> **WHAT IS NEEDED**
Reproduce each of the items below word for word.

[Coordinate data for items]
-- -- --

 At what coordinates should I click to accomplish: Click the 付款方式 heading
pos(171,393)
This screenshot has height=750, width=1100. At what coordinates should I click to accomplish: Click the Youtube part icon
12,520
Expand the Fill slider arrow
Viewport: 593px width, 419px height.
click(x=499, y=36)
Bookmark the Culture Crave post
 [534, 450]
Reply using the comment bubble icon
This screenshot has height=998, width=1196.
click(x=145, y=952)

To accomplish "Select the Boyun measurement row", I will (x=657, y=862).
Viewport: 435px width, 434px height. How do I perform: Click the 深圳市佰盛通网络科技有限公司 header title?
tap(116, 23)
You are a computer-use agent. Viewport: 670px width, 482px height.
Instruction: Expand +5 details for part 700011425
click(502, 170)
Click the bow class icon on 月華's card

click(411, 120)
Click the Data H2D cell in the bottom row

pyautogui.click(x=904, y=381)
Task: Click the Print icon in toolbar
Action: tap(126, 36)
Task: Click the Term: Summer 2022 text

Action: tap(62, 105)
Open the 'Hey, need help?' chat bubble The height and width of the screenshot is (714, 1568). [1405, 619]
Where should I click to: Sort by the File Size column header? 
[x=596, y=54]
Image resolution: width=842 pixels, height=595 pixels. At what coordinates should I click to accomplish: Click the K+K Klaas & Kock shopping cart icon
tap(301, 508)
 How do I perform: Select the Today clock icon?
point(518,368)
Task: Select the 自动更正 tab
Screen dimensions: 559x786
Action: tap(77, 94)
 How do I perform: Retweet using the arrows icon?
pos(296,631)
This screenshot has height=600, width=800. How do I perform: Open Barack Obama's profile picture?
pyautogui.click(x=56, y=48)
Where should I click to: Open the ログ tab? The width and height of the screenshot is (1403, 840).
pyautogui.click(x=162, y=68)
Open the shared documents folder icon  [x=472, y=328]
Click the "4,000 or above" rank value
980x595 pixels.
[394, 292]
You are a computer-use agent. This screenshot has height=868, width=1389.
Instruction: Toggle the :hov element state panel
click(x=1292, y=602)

-- -- --

> **ANSWER TO THE PROBLEM**
 At what coordinates should I click to accomplish: Click the 付款方式 heading
pos(171,393)
This screenshot has height=750, width=1100. At what coordinates should I click to accomplish: Click the Youtube part icon
12,520
Expand the Fill slider arrow
Viewport: 593px width, 419px height.
click(x=499, y=36)
Bookmark the Culture Crave post
 [534, 450]
Reply using the comment bubble icon
This screenshot has height=998, width=1196.
click(x=145, y=952)

To accomplish "Select the Boyun measurement row", I will (x=657, y=862).
Viewport: 435px width, 434px height. How do I perform: Click the 深圳市佰盛通网络科技有限公司 header title?
tap(116, 23)
You are a computer-use agent. Viewport: 670px width, 482px height.
Instruction: Expand +5 details for part 700011425
click(502, 170)
Click the bow class icon on 月華's card

click(411, 120)
Click the Data H2D cell in the bottom row

pyautogui.click(x=904, y=381)
Task: Click the Print icon in toolbar
Action: tap(126, 36)
Task: Click the Term: Summer 2022 text

Action: tap(62, 105)
Open the 'Hey, need help?' chat bubble The height and width of the screenshot is (714, 1568). [1405, 619]
Where should I click to: Sort by the File Size column header? 
[x=596, y=54]
Image resolution: width=842 pixels, height=595 pixels. At what coordinates should I click to accomplish: Click the K+K Klaas & Kock shopping cart icon
tap(301, 508)
 How do I perform: Select the Today clock icon?
point(518,368)
Task: Select the 自动更正 tab
Screen dimensions: 559x786
Action: tap(77, 94)
 How do I perform: Retweet using the arrows icon?
pos(296,631)
This screenshot has height=600, width=800. How do I perform: Open Barack Obama's profile picture?
pyautogui.click(x=56, y=48)
Where should I click to: Open the ログ tab? The width and height of the screenshot is (1403, 840).
pyautogui.click(x=162, y=68)
Open the shared documents folder icon  [x=472, y=328]
Click the "4,000 or above" rank value
980x595 pixels.
[394, 292]
You are a computer-use agent. This screenshot has height=868, width=1389.
Instruction: Toggle the :hov element state panel
click(x=1292, y=602)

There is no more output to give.